Meet the Judges Who Made the Decision

California Supreme Court Judges

Last Thursday’s 121-page ruling by the California Supreme Court to allow same-sex marriage was one of the court’s most controversial decisions ever, and will potentially affect hundreds of thousands of Golden State residents who identify themselves as gay. The court itself was deeply divided, with four judges in favor and three against.

So just who are these judges? Here’s a roll call.

In Favor of Decision

Chief Justice Ronald George: Known to some as “King George” for centralizing judicial power, this 68-year-old, Republican, and 1991 Gov. Pete Wilson appointee authored the decision.

Justice Joyce Kennard: This Indonesian-born, 67-year-old moderate Republican-whose fast rise up the judicial ladder peaked when appointed in 1989 by Gov. George Deukmejian-also authored a supporting opinion on the ruling.

Justice Kathryn Werdegar: This 72-year-old San Francisco native, also a moderate Republican, was appointed by Gov. Wilson in 1994.

Justice Carlos Moreno: The only Democratic judge on the court, this 59-year-old Los Angeles native was appointed in 2001 by Gov. Gray Davis.

Against Decision

Justice Marvin Baxter: Raised on his family’s farm south of Fresno, this 68-year-old conservative Republican-appointed by Gov. Deukmejian 1991-authored a strongly worded dissenting opinion, arguing that the court committed a “profound error” by acting as a “judicial fiat” to breach the constitutionally mandated separation of powers.

Justice Ming Chin: This 65-year-old Bay Area resident is a conservative Republican who was appointed by Gov. Wilson in 1996 and, with Justice Baxter, comprises the court’s right-leaning block.

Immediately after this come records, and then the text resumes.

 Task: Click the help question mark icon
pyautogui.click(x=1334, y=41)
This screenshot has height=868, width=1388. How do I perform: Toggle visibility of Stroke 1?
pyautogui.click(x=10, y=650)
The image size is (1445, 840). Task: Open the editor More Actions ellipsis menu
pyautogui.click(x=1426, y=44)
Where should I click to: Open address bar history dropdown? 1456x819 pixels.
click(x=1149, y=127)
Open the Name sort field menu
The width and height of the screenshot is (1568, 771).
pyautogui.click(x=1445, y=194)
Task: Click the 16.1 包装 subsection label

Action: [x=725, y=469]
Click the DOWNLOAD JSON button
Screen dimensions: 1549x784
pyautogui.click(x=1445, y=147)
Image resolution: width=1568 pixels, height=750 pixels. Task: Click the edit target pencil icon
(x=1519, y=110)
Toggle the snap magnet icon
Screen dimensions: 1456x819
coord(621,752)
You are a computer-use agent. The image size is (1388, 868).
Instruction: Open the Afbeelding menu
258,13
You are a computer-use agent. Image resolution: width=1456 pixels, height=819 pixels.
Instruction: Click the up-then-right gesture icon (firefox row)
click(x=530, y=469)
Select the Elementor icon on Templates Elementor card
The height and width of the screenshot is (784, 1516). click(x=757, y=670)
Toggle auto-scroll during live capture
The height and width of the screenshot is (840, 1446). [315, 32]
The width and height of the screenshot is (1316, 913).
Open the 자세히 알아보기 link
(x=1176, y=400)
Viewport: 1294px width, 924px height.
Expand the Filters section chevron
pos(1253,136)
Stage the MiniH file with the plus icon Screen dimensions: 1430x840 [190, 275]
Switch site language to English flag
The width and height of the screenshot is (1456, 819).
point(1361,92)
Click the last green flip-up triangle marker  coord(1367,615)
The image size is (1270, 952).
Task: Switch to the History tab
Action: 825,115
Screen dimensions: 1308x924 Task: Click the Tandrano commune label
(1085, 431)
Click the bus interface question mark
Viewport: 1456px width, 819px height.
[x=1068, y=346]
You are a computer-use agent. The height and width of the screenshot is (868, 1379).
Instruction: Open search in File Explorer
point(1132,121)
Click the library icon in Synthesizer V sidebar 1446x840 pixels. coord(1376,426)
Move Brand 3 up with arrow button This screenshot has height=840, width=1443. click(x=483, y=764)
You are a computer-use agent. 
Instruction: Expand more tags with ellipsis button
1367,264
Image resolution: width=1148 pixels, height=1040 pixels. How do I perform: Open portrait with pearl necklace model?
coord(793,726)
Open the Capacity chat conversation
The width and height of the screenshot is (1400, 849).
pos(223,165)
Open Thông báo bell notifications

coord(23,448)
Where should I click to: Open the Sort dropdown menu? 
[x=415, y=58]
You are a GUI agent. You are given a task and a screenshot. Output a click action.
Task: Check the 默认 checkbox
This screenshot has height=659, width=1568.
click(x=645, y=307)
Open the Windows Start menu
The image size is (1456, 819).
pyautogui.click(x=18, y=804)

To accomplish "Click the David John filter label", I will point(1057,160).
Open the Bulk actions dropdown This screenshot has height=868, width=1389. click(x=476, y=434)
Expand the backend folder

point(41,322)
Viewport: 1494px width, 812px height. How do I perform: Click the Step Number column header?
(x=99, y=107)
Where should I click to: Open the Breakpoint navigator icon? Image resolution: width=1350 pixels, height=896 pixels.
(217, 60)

Justice Carol Corrigan: This 59-year-old Stockton native and self-labeled centrist left the Democrats in the mid ’90s to become a Republican, was appointed by Gov. Arnold Schwarzenegger in 2005, and authored a dissenting opinion saying that she doesn’t believe the state’s constitution allows the judges to overturn the will of the people and opined that such matters should be left to the ballot box.